Stored data:
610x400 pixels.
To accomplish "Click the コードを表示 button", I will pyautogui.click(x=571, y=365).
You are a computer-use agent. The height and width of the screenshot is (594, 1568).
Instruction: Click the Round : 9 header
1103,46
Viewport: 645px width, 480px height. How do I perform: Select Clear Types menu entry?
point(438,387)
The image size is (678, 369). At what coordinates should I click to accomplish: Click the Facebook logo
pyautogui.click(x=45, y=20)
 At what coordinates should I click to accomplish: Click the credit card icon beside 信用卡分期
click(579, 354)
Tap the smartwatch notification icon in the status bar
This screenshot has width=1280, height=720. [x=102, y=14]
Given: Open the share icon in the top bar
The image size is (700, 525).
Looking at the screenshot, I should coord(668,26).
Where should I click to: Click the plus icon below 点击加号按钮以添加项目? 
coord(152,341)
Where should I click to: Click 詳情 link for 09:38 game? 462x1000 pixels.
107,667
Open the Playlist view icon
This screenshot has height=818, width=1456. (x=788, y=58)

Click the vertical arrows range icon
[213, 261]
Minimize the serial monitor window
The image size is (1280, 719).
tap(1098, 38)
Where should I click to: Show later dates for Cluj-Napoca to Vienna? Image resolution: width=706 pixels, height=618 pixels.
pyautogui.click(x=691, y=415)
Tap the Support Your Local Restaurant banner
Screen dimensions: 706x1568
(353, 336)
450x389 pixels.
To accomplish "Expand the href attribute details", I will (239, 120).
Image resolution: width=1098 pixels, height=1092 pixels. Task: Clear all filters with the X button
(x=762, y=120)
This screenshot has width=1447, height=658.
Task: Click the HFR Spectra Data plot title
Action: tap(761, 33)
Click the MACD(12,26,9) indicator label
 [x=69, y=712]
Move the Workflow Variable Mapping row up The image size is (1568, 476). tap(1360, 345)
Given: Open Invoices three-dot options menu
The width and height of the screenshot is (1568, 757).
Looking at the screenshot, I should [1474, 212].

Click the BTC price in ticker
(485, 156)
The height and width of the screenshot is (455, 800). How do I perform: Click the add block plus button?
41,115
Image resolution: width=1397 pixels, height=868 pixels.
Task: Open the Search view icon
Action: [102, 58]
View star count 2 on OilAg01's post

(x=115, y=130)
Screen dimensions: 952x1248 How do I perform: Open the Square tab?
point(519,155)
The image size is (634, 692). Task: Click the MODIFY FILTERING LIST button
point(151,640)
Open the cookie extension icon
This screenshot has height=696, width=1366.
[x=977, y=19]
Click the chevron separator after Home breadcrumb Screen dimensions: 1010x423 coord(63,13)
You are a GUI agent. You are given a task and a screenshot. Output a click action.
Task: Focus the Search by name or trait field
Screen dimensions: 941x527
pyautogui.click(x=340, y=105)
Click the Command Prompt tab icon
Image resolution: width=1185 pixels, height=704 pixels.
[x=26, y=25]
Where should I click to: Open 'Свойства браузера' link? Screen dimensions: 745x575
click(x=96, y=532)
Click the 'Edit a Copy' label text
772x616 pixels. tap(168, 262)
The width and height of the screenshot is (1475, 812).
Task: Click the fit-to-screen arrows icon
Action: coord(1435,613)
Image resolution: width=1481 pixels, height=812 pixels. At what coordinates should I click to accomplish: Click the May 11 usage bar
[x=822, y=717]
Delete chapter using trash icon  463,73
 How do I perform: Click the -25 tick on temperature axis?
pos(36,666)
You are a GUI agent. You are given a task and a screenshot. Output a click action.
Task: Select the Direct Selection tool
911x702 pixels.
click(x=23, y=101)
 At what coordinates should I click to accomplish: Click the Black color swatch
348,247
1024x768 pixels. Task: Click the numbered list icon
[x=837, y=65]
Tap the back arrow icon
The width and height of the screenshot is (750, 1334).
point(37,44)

Exercise goal. Go through the records above and retype each one exactly.

Answer box.
610x400 pixels.
To accomplish "Click the コードを表示 button", I will pyautogui.click(x=571, y=365).
You are a computer-use agent. The height and width of the screenshot is (594, 1568).
Instruction: Click the Round : 9 header
1103,46
Viewport: 645px width, 480px height. How do I perform: Select Clear Types menu entry?
point(438,387)
The image size is (678, 369). At what coordinates should I click to accomplish: Click the Facebook logo
pyautogui.click(x=45, y=20)
 At what coordinates should I click to accomplish: Click the credit card icon beside 信用卡分期
click(579, 354)
Tap the smartwatch notification icon in the status bar
This screenshot has width=1280, height=720. [x=102, y=14]
Given: Open the share icon in the top bar
The image size is (700, 525).
Looking at the screenshot, I should coord(668,26).
Where should I click to: Click the plus icon below 点击加号按钮以添加项目? 
coord(152,341)
Where should I click to: Click 詳情 link for 09:38 game? 462x1000 pixels.
107,667
Open the Playlist view icon
This screenshot has height=818, width=1456. (x=788, y=58)

Click the vertical arrows range icon
[213, 261]
Minimize the serial monitor window
The image size is (1280, 719).
tap(1098, 38)
Where should I click to: Show later dates for Cluj-Napoca to Vienna? Image resolution: width=706 pixels, height=618 pixels.
pyautogui.click(x=691, y=415)
Tap the Support Your Local Restaurant banner
Screen dimensions: 706x1568
(353, 336)
450x389 pixels.
To accomplish "Expand the href attribute details", I will (239, 120).
Image resolution: width=1098 pixels, height=1092 pixels. Task: Clear all filters with the X button
(x=762, y=120)
This screenshot has width=1447, height=658.
Task: Click the HFR Spectra Data plot title
Action: tap(761, 33)
Click the MACD(12,26,9) indicator label
 [x=69, y=712]
Move the Workflow Variable Mapping row up The image size is (1568, 476). tap(1360, 345)
Given: Open Invoices three-dot options menu
The width and height of the screenshot is (1568, 757).
Looking at the screenshot, I should [1474, 212].

Click the BTC price in ticker
(485, 156)
The height and width of the screenshot is (455, 800). How do I perform: Click the add block plus button?
41,115
Image resolution: width=1397 pixels, height=868 pixels.
Task: Open the Search view icon
Action: [102, 58]
View star count 2 on OilAg01's post

(x=115, y=130)
Screen dimensions: 952x1248 How do I perform: Open the Square tab?
point(519,155)
The image size is (634, 692). Task: Click the MODIFY FILTERING LIST button
point(151,640)
Open the cookie extension icon
This screenshot has height=696, width=1366.
[x=977, y=19]
Click the chevron separator after Home breadcrumb Screen dimensions: 1010x423 coord(63,13)
You are a GUI agent. You are given a task and a screenshot. Output a click action.
Task: Focus the Search by name or trait field
Screen dimensions: 941x527
pyautogui.click(x=340, y=105)
Click the Command Prompt tab icon
Image resolution: width=1185 pixels, height=704 pixels.
[x=26, y=25]
Where should I click to: Open 'Свойства браузера' link? Screen dimensions: 745x575
click(x=96, y=532)
Click the 'Edit a Copy' label text
772x616 pixels. tap(168, 262)
The width and height of the screenshot is (1475, 812).
Task: Click the fit-to-screen arrows icon
Action: coord(1435,613)
Image resolution: width=1481 pixels, height=812 pixels. At what coordinates should I click to accomplish: Click the May 11 usage bar
[x=822, y=717]
Delete chapter using trash icon  463,73
 How do I perform: Click the -25 tick on temperature axis?
pos(36,666)
You are a GUI agent. You are given a task and a screenshot. Output a click action.
Task: Select the Direct Selection tool
911x702 pixels.
click(x=23, y=101)
 At what coordinates should I click to accomplish: Click the Black color swatch
348,247
1024x768 pixels. Task: Click the numbered list icon
[x=837, y=65]
Tap the back arrow icon
The width and height of the screenshot is (750, 1334).
point(37,44)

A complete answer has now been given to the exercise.